Booth Perumnas di Pameran Indonesia Properti Expo (IPEX) 2017. (Foto: dok.inapex)

 

JAKARTA, INAPEX.co. id – Fenomena bencana banjir yang melanda disejumlah titik Ibukota Jakarta, saatnya masyarakat antisipasi investasi maupun mencari hunian di wilayah kota penyangga yang memiliki daratan lebih tinggi. Apalagi, masyarakat berpenghasilan rendah (MBR) dapat beli rumah dengan harga subsidi mulai dari Rp.120 juta sampai maksimal Rp.141 juta per unit.

Rumah subsidi tersebut ditawarkan Perum Perumnas yang tengah memasarkan sedikitnya 1.000 unit rumah murah melalui Kredit Pemilikan Rumah (KPR) subsidi skema Fasilitas Likuiditas Pembiayaan Perumahan (FLPP) di kawasan Cibungbulan, Bogor, Jawa Barat hingga akhir 2017.

Direktur Pemasaran Perumnas, Muhammad Nawir membenarkan, belum lama ini perusahaan telah meluncurkan pemasaran rumah tapak Sentraland Dramaga Bogor tersebut. Apalagi hunian ini, paling banyak ditujukan untuk KPR subsidi dalam rangka mendukung Program Sejuta Rumah.

“Sentraland Dramaga Bogor untuk landed house, dominan untuk FLPP,” kata Nawir saat berbincang dengan wartawan di Caribou Coffee, Jakarta, belum lama ini.

Manajer Proyek Sentraland Dramaga Bogor Perumnas, Prima Ramadian Mulia menjelaskan, rumah subsidi ini berlokasi di kawasan Cibungbulan, Bogor. Sekitar 30 menit dari kampus Institut Pertanian Bogor (IPB) Dramaga atau 1 jam dari Stasiun Bogor.

Di area tersebut, sambungnya, Perumnas menguasai kepemilikan lahan seluas 38 hektare (ha) yang akan dibangun perumahan hampir 3.000 unit.
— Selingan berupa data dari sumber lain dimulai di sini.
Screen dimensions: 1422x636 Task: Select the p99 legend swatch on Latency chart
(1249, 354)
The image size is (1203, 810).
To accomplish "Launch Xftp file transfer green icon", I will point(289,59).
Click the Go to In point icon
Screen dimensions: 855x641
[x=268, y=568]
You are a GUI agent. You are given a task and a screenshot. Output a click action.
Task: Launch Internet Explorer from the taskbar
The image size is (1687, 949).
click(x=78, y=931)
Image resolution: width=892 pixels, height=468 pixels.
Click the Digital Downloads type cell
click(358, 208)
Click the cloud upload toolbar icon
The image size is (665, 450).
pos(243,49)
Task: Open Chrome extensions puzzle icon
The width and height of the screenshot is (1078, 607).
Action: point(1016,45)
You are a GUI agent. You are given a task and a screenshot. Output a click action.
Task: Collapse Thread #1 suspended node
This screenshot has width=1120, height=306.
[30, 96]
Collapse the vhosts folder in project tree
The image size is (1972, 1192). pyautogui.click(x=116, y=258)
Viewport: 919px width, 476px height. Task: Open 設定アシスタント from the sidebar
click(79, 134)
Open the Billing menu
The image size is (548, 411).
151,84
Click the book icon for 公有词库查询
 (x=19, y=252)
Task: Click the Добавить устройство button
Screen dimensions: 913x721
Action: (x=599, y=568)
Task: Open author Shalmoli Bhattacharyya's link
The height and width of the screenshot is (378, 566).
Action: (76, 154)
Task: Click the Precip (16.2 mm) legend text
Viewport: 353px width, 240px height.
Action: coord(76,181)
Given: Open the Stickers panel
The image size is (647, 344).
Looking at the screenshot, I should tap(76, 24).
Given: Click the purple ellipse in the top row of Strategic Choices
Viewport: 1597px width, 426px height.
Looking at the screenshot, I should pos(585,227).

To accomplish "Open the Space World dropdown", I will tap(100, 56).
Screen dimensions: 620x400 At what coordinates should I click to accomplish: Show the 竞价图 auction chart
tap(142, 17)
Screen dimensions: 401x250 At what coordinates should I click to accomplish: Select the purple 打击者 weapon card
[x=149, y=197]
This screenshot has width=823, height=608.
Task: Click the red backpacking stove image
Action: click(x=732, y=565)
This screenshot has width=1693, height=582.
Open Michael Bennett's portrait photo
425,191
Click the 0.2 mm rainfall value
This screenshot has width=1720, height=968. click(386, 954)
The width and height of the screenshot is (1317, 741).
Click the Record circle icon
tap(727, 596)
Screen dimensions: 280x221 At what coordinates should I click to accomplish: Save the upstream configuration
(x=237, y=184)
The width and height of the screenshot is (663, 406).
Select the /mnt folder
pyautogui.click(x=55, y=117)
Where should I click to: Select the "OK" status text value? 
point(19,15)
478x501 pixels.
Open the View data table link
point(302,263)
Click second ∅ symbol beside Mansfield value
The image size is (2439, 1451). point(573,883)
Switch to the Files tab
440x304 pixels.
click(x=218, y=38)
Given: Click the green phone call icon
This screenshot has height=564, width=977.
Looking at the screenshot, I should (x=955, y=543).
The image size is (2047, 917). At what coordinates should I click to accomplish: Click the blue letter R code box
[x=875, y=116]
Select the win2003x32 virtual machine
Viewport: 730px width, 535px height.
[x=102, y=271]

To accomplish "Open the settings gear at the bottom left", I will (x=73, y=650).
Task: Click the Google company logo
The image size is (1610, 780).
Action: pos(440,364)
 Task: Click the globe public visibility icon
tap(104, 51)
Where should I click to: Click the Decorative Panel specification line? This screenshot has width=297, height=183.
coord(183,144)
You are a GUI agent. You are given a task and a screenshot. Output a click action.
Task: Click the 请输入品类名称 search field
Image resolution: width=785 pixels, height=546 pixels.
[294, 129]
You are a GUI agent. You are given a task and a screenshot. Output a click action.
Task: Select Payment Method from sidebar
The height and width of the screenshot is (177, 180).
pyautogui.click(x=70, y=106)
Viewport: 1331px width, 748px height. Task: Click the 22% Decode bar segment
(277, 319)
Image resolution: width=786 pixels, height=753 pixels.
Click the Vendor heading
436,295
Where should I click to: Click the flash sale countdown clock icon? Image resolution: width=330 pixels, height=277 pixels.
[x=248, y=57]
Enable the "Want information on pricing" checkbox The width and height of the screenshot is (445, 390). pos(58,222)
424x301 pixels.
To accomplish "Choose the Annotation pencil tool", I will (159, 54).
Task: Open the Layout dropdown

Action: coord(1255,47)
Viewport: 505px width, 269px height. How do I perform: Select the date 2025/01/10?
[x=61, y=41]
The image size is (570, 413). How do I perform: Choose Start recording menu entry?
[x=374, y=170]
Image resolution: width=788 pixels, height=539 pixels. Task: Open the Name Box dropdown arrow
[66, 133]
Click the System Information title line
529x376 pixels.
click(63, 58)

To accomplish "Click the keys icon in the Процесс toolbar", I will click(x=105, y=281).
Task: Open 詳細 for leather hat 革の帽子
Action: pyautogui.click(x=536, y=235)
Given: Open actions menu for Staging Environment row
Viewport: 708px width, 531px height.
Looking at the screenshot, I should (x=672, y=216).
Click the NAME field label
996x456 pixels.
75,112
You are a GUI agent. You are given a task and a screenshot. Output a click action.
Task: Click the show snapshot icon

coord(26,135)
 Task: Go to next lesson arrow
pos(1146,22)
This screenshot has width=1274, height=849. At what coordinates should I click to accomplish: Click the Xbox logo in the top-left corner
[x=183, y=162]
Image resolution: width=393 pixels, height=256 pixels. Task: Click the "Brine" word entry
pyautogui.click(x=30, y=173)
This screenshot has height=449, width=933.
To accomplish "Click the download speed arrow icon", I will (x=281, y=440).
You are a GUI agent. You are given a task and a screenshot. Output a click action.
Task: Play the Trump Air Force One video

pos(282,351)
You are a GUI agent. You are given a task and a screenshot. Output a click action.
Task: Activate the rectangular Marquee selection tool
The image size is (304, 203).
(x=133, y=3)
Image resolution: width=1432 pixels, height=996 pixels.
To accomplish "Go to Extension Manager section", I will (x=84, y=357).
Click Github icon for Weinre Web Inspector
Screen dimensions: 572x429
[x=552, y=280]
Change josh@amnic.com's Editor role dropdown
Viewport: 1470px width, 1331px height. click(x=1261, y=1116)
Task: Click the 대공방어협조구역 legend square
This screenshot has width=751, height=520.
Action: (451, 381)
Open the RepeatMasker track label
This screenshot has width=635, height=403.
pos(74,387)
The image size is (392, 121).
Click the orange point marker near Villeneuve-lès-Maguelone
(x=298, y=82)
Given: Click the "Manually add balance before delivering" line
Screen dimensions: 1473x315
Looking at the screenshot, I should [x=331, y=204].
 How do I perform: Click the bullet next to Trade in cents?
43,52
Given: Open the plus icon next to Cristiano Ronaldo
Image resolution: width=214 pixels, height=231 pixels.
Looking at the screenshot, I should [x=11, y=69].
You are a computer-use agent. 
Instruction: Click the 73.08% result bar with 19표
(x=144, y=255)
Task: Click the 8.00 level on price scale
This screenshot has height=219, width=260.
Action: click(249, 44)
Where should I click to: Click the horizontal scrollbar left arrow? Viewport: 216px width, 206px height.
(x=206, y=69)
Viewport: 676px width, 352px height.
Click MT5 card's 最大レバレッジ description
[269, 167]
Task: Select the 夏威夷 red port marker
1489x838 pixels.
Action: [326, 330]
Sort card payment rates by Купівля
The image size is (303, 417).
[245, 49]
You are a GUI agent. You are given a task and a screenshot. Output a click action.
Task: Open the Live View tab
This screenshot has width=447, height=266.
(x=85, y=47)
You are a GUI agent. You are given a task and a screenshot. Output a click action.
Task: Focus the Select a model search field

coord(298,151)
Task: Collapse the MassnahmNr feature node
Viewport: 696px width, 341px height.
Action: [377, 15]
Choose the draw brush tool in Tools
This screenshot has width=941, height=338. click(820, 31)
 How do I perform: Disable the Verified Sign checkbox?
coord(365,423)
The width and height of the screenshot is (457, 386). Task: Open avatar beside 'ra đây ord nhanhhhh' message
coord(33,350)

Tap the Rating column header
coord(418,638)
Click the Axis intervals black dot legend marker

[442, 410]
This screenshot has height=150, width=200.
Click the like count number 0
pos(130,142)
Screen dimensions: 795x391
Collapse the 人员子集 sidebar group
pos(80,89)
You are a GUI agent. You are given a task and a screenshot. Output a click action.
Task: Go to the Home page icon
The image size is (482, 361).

Terdiri dari rumah sederhana tapak, rumah sederhana, dan ruko komersial.

“Tahap I dan II tahun ini, kami ditargetkan menjual lebih dari 1.000 unit rumah. Tahap I sebanyak 620 unit rumah dan 535 unit rumah di tahap II. Itu targetnya sampai akhir 2017,” jelas Prima.

Lebih jauh dikatakan Prima, tipe rumah yang dijual di tahap I adalah tipe 21, tipe 28, dan tipe 36 rumah sederhana tapak. Harganya berkisar Rp 120 juta sampai dengan Rp 141 juta per unit, merupakan harga rumah subsidi atau KPR FLPP. Tahap II pun dengan tipe rumah yang sama.

“Harga rumah di Sentraland Dramaga Bogor tipe 21 dijual Rp 120 juta, tipe 28 seharga Rp 127 juta, tipe 36/60 seharga Rp 141 juta. Itu yang rumah subsidi. Sedangkan yang ruko komersial tipe 36/72 seharga lebih dari Rp 200 juta per unit,” terang Prima.

Dari target 2.400 unit rumah yang dibangun di Sentraland Dramaga Bogor, sekitar 68 persen-70 persen ditujukan untuk rumah subsidi. Sedangkan sisanya untuk ruko komersial. “Kami memang konsentrasi membangun rumah subsidi sesuai dengan penugasan dari pemerintah,” pungkasnya.